# Exercise data
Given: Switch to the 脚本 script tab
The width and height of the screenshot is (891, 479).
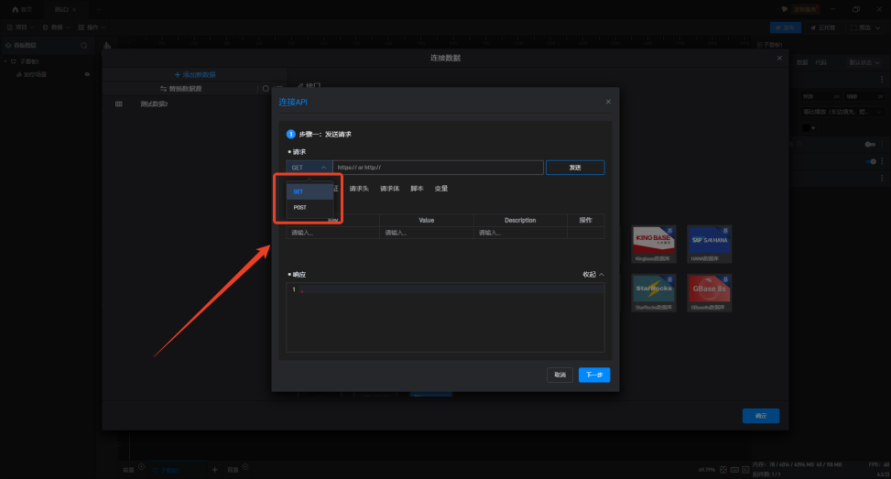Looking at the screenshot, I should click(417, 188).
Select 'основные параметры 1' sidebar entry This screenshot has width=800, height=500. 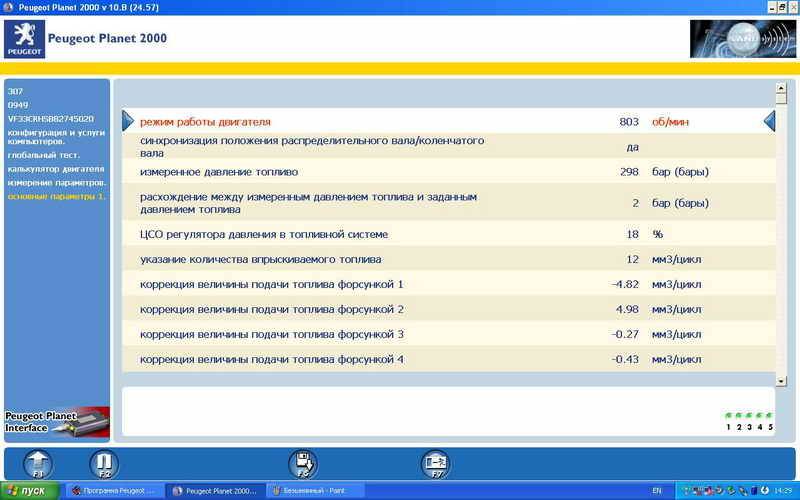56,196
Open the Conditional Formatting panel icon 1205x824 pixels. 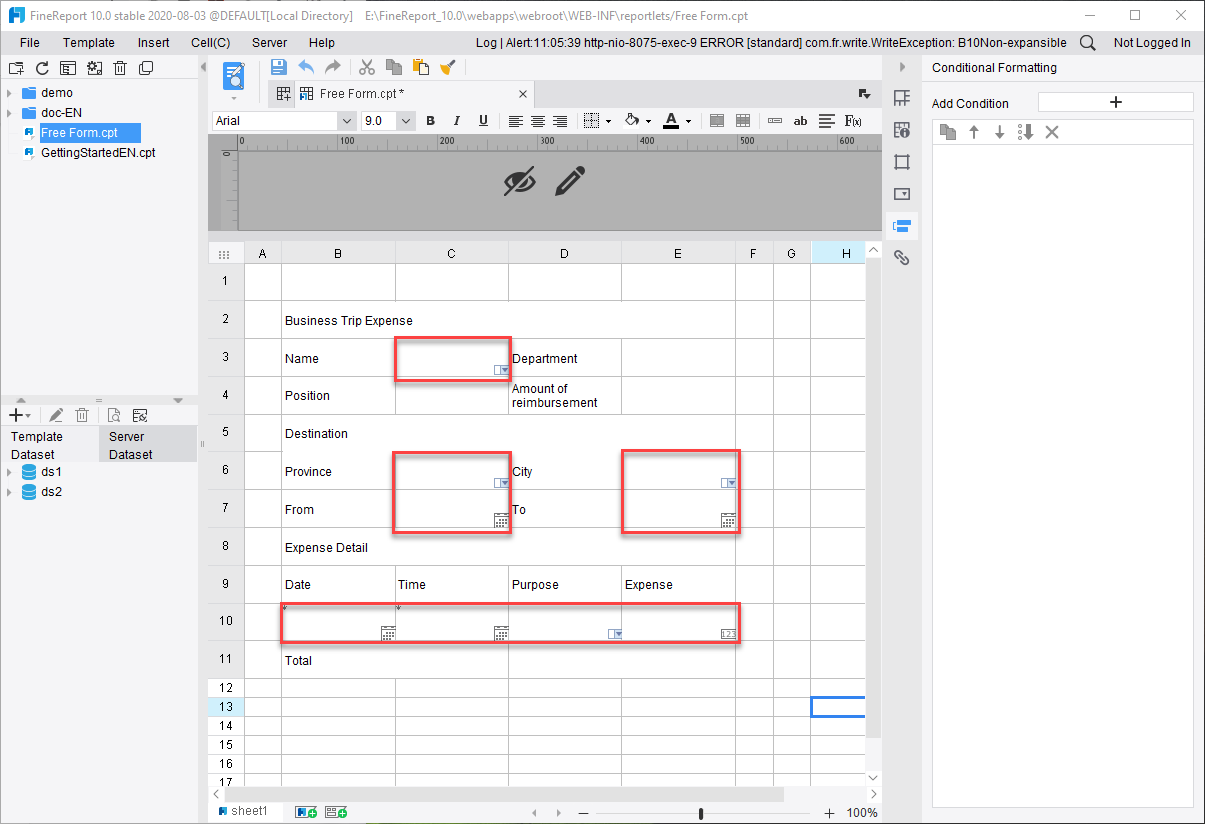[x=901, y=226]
---
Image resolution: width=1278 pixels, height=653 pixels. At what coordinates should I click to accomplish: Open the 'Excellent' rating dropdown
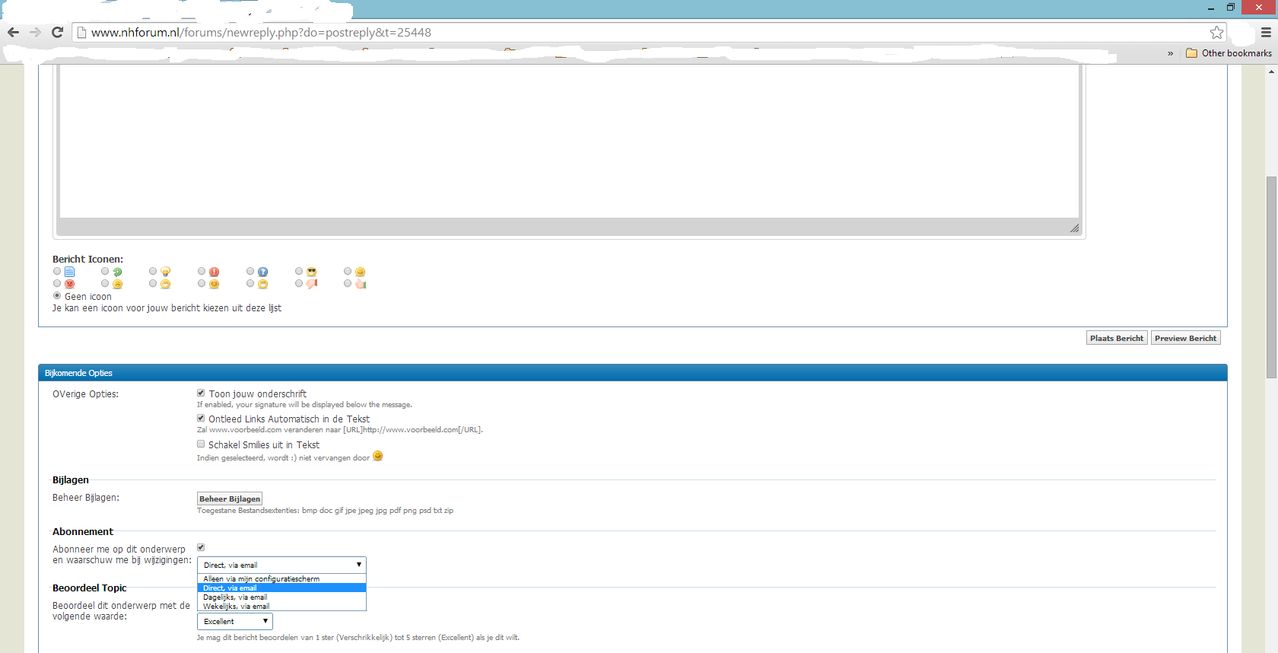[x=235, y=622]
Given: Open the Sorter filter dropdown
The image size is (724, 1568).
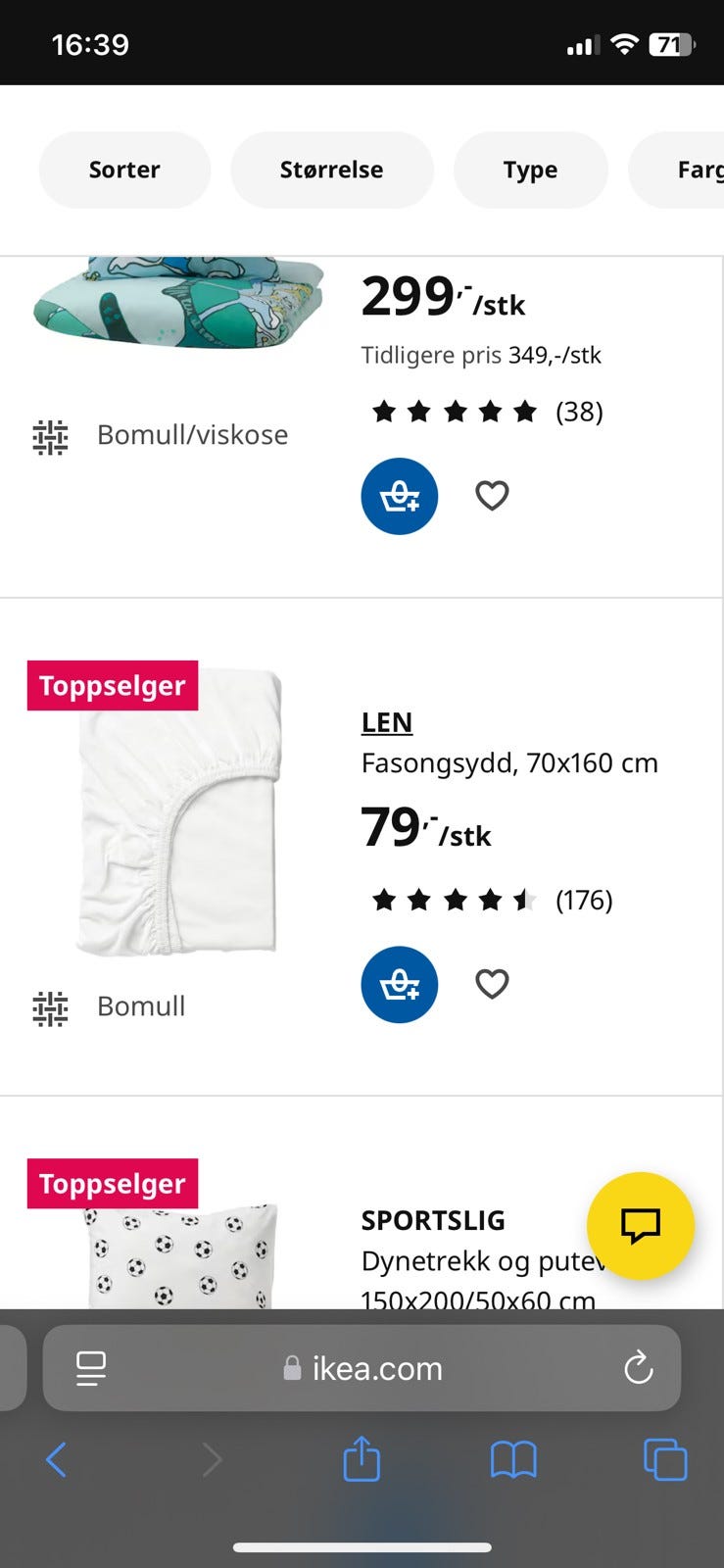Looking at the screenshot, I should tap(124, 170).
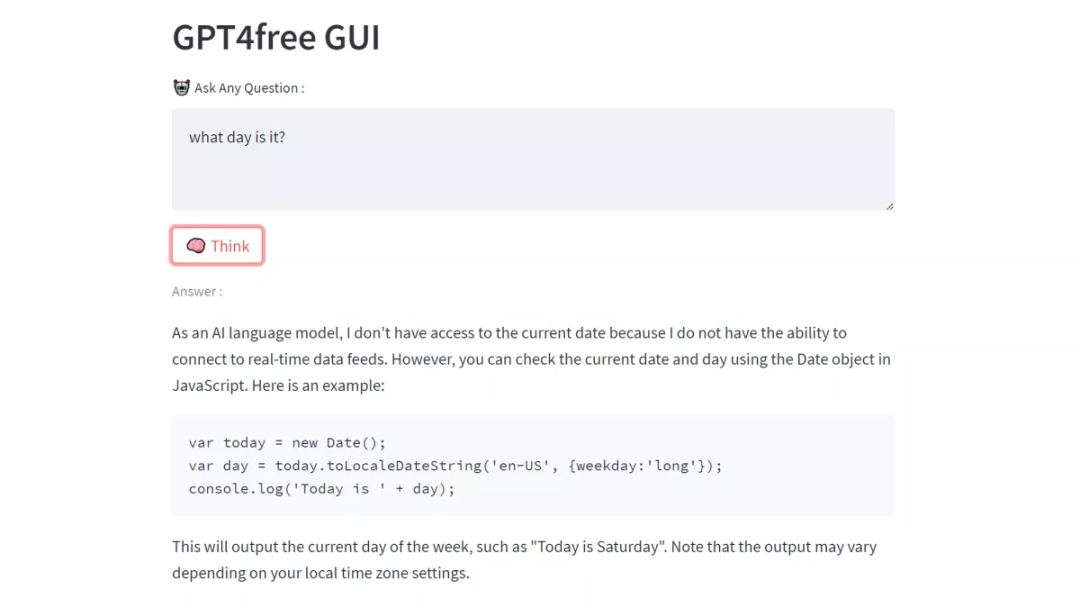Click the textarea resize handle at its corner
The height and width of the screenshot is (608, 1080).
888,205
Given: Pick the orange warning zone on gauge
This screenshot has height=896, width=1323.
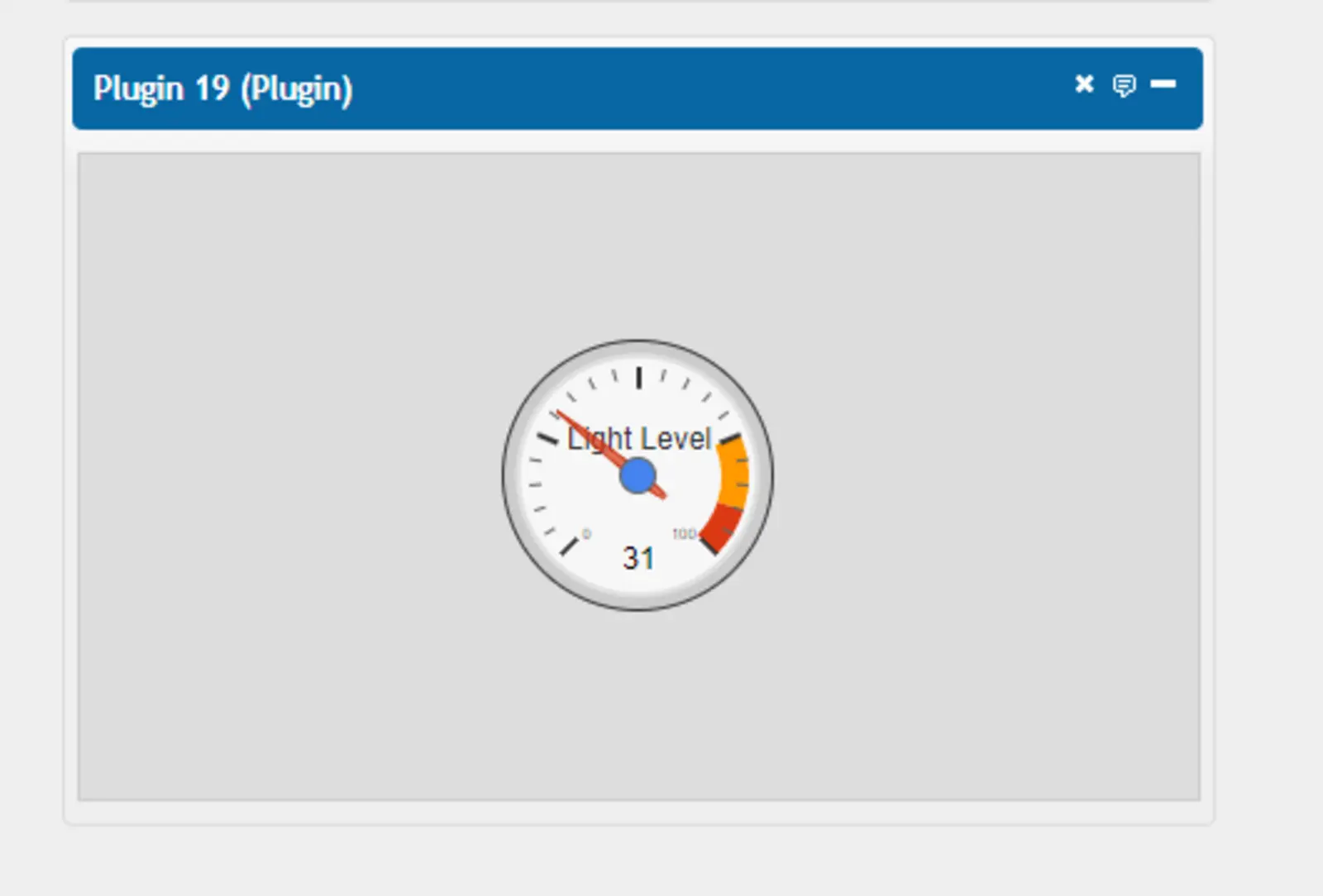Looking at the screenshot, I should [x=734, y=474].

# Activity
Each line of the entries above that includes "Given" counts once; state how many such lines there are, with the number as the only answer.

# Solution for this task
3